What? Aren’t these companies paragons of branding and marketing?
Yes, sure, the kind of marketing they do works for them. But your company is not like theirs.
When Pepsi puts an ad on the Super Bowl, they communicate the same message to 100 million people. Through the brute force of mass marketing, Pepsi and other large companies hope to attract a (very) small portion of the people who are exposed to these messages. They are like whales who swim through the ocean with their mouths open, catching bits of plankton that just happen to be in front of them as they move.
Chances are, this is nothing like your situation. Most likely you are not a mass marketer.
Virtually every person who reads this newsletter works in a company that builds its business one customer at a time. You impress customers not through marketing flash and brute force, but by demonstrating to each customer that you understand their particular needs, and that you see them as distinct and different from your other customers.
Your Competitive Advantage Over the Big Brands (And Your Direct Competitors)
This is actually an advantage you have over these mass marketers. Pepsi must say the same thing to millions of people when they employ mass marketing techniques. You don’t need to do this.
You build your business one customer at a time.
But… most companies in your situation don’t recognize this, and they operate with a mass marketing mindset. They spray their messages out into the world and pray that some people respond. Their marketing teams focus mostly on the website, digital marketing, social media, and collateral printed in high volumes. Customer-facing technologies are focused on streamlining transactions with many customers, not on improving the experiences of single customers.

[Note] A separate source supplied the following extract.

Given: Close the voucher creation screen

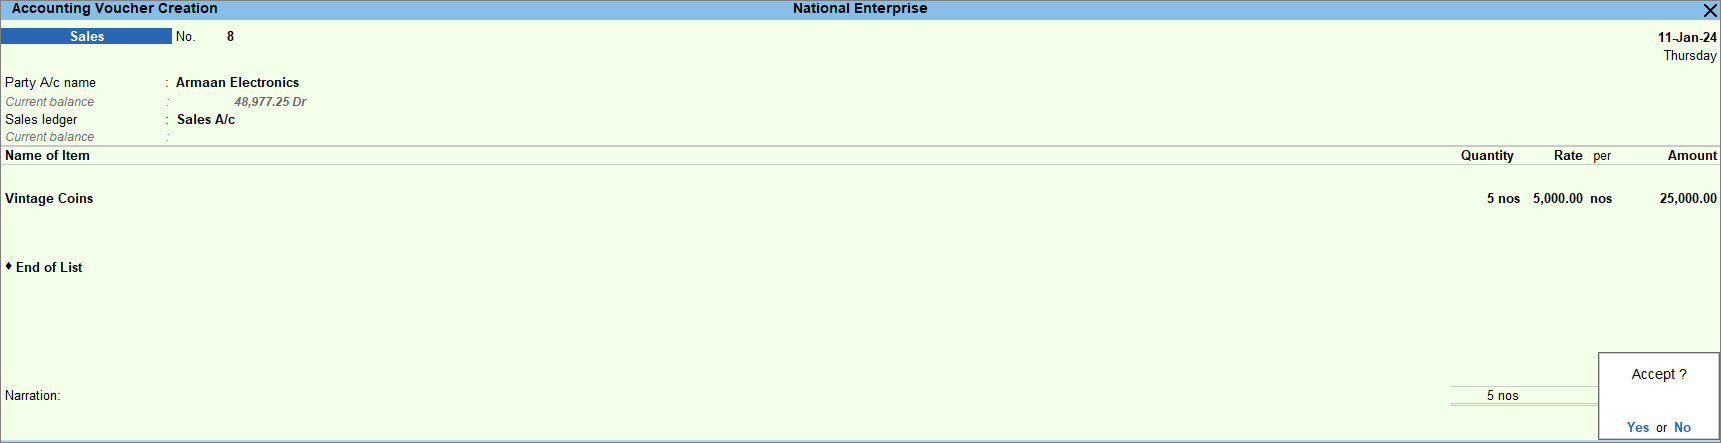Looking at the screenshot, I should pos(1710,10).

You don’t need to do this.
Make Your Customers Feel Important, and Your Brand Will Become More Important to Them
You have the option to personalize your interactions with each of your customers. You can demonstrate that you value them for who they are, not because they are part of some mass, faceless audience.
This is true whether you sell to consumers or to other businesses. This is true whether you meet your customers face-to-face, over the phone, through digital communications or through ecommerce portals.
Even your reputation, in your community, industry or marketplace, is built one customer at a time. When people talk about you positively, or refer you to others, they are relating their personal experiences with your company and its product or service offerings.
Your brand is not pixie dust scattered over your customers, magically transforming them into committed customers. Your brand is what your customers believe about you as they interact with you.
Your challenge is to ditch the mass marketing mindset, and orient your company around personalized customer experiences. Sure, you need a website. Yes, you may need social media posts and printed brochures. But these are secondary. They are like the backdrop on a movie set… providing the setting for the real action that happens when humans interact.
What would you do differently if you embraced the idea that you build your business one customer at a time?
What would you do differently if you jettisoned a mass marketing mindset?
How much more would your customers appreciate you if you did?
You are not a mass marketer.
Don’t think like one, and certainly don’t act like one.